## WORK ORDER
In the items below, repeat the lines word for word, starting at the line that contains "You are a GUI" and stopping after the line that contains "This screenshot has width=630, height=541.".

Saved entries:
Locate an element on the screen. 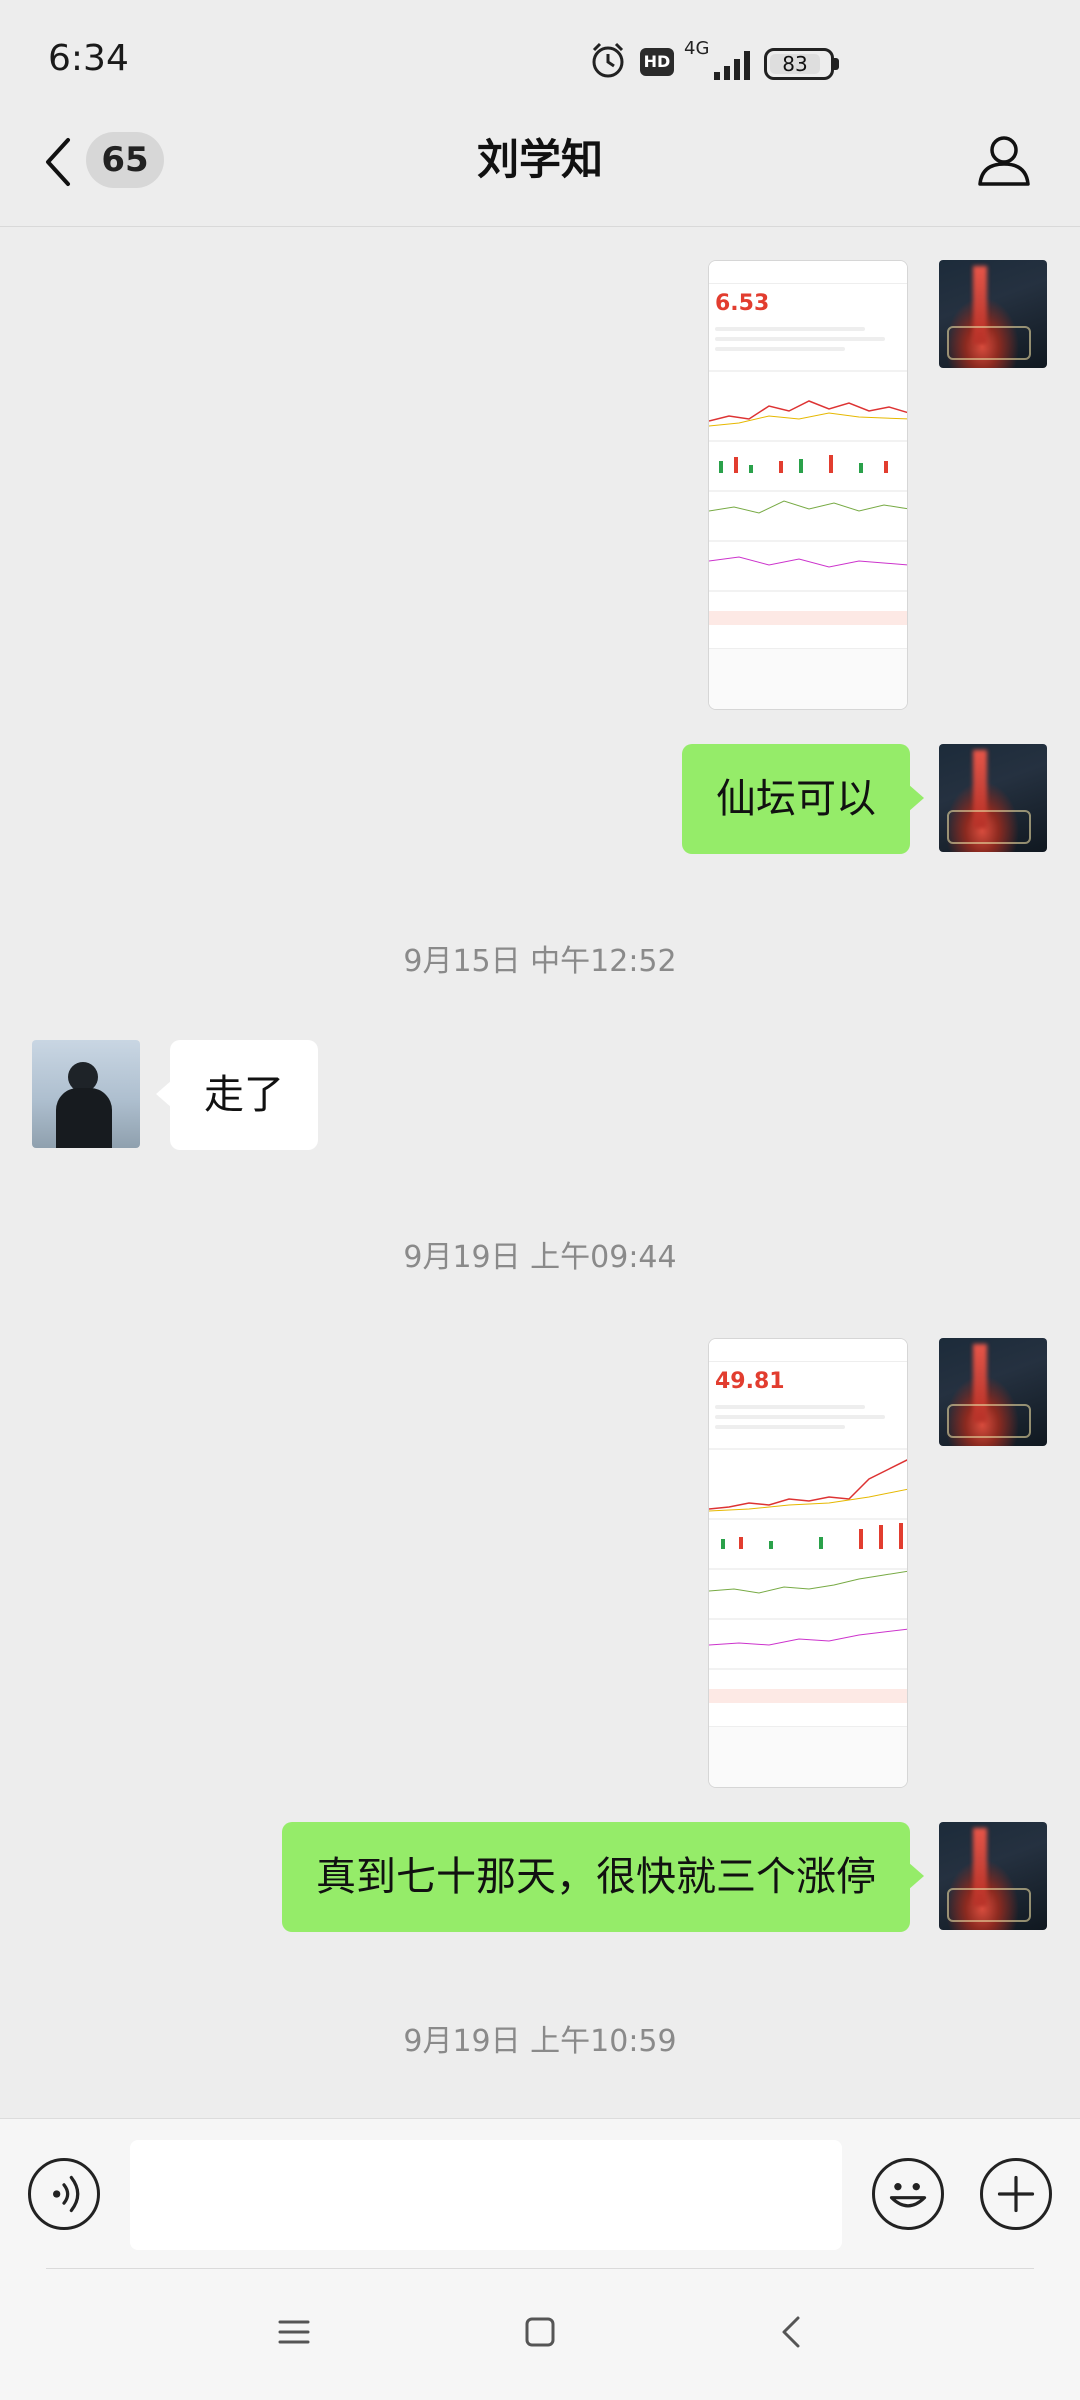 This screenshot has width=1080, height=2400. message-timestamp: 9月19日 上午10:59 is located at coordinates (540, 2042).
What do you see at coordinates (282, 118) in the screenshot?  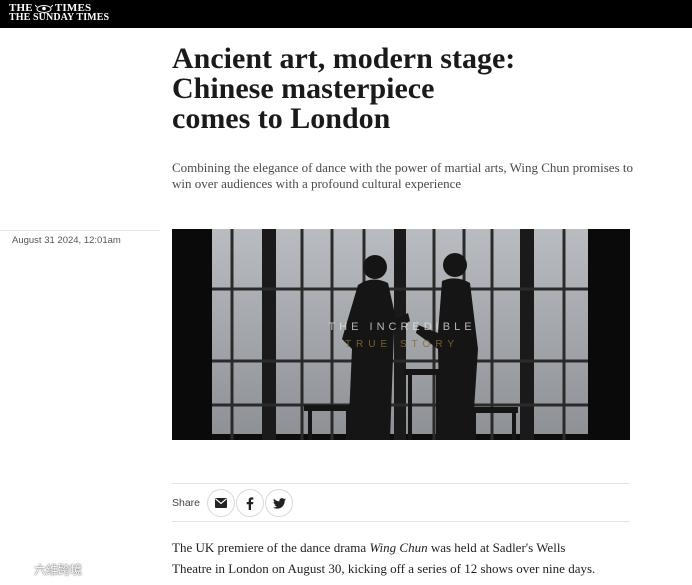 I see `headline-line-3: comes to London` at bounding box center [282, 118].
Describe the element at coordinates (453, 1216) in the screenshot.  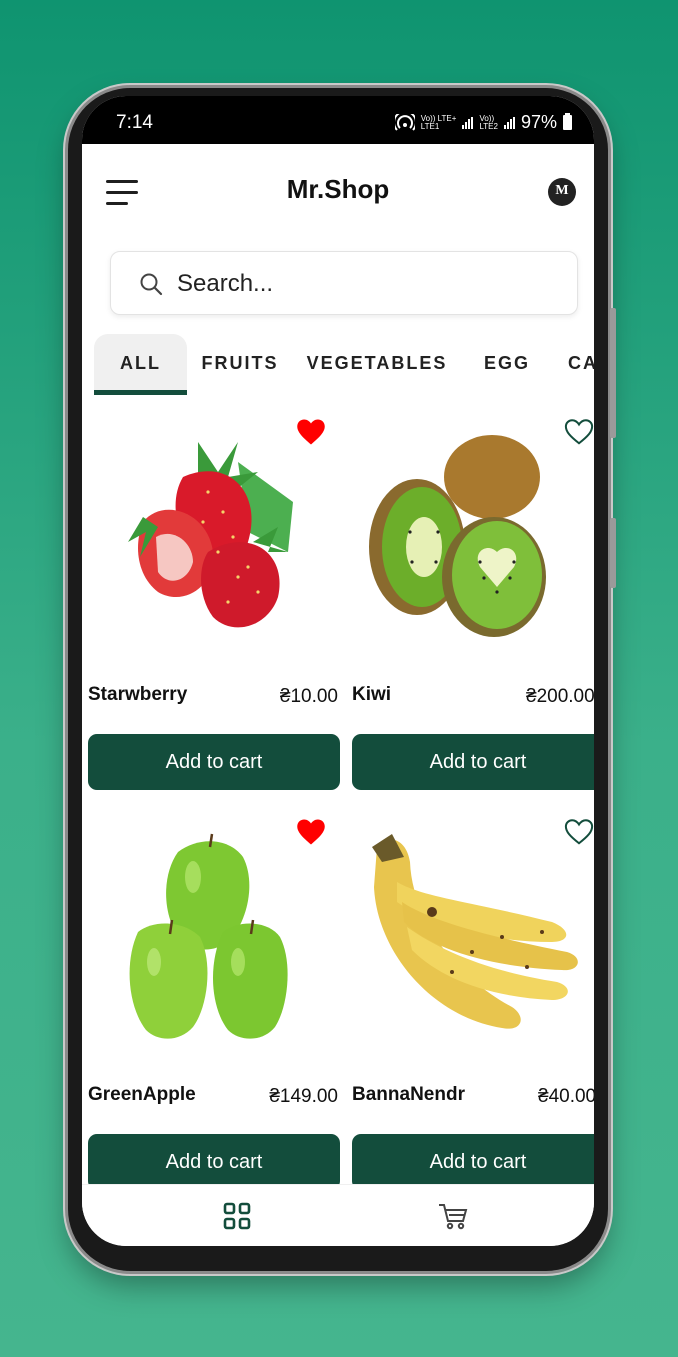
I see `cart-icon` at that location.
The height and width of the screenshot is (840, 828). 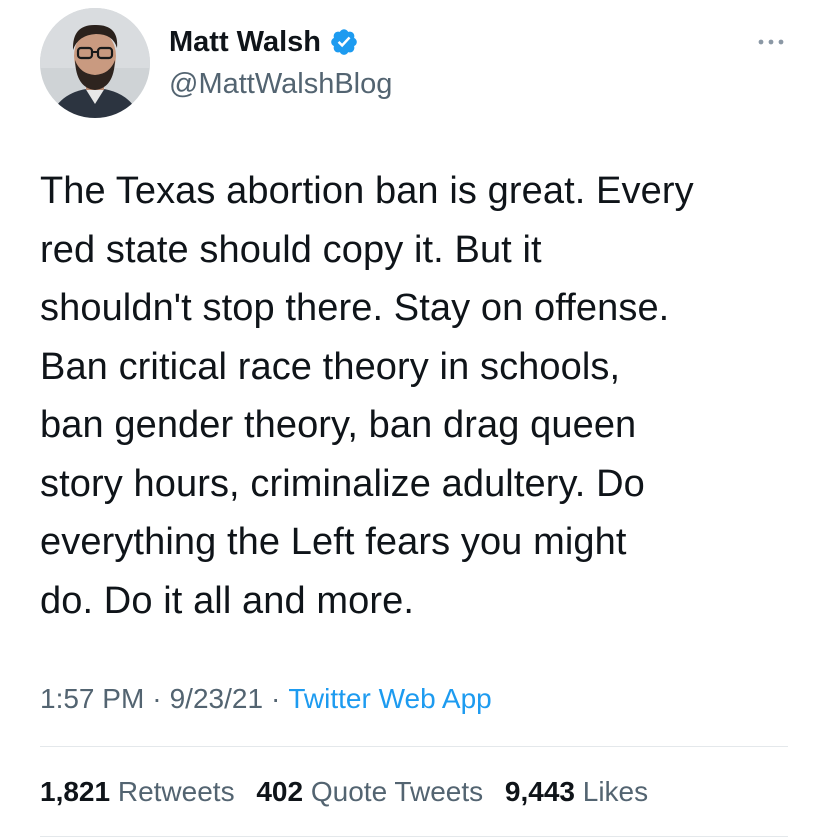 I want to click on retweets-count: 1,821, so click(x=76, y=792).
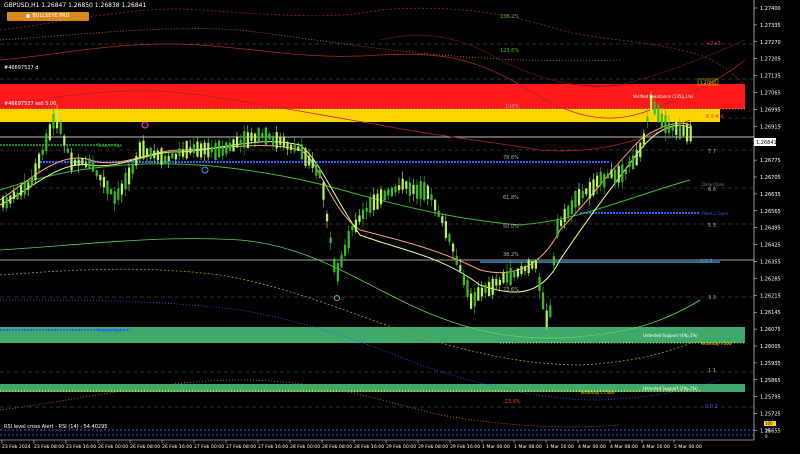 Image resolution: width=800 pixels, height=454 pixels. I want to click on price-tick-label: 1.26915, so click(770, 127).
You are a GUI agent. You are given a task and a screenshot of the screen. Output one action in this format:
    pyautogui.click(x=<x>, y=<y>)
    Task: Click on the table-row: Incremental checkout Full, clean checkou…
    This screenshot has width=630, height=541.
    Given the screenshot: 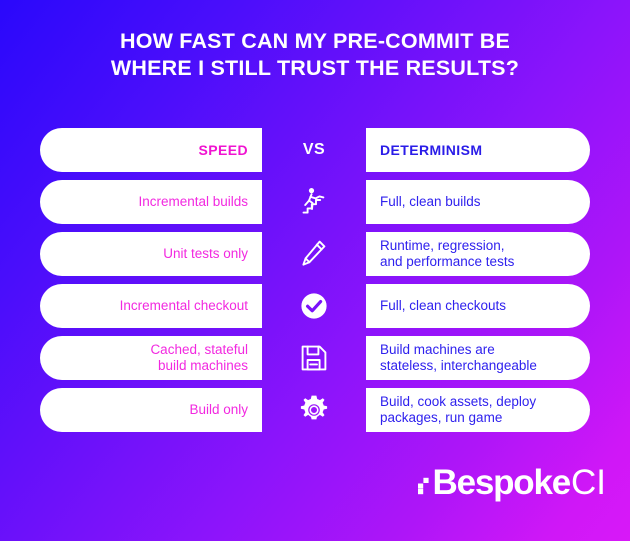 What is the action you would take?
    pyautogui.click(x=315, y=306)
    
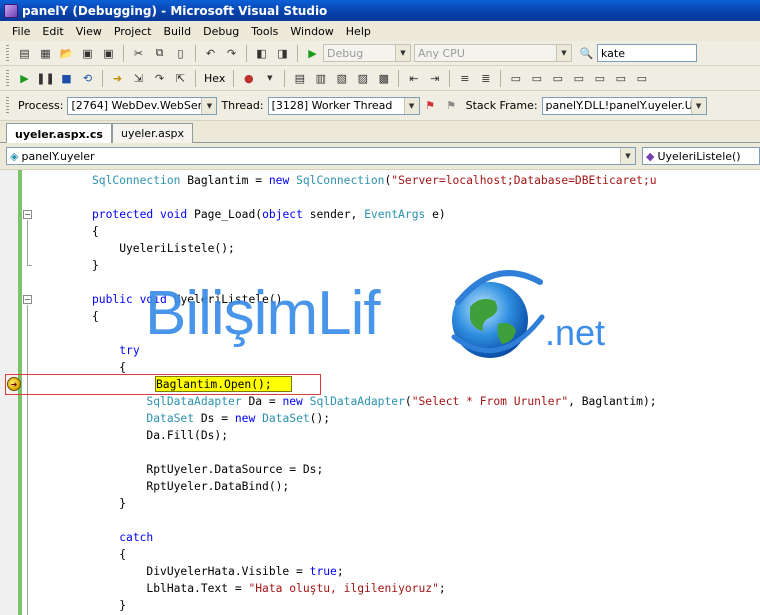 This screenshot has height=615, width=760. Describe the element at coordinates (384, 78) in the screenshot. I see `next-bookmark-icon: ▩` at that location.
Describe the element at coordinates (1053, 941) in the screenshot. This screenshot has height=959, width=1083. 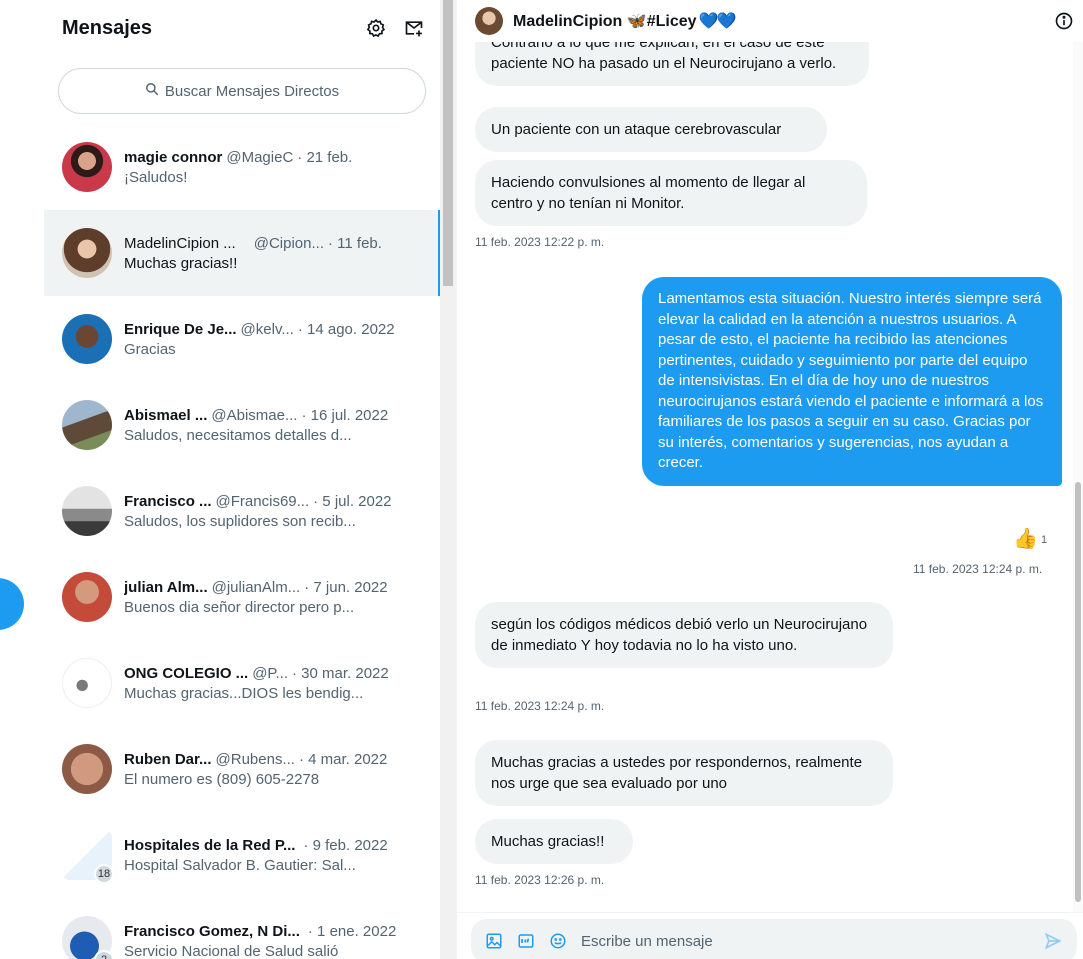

## COMPLETED TASK
You are a GUI agent. You are given a task and a screenshot of the screen. Output one action in this format:
    pyautogui.click(x=<x>, y=<y>)
    Task: Click on the table-row: Incremental checkout Full, clean checkou…
    This screenshot has width=630, height=541.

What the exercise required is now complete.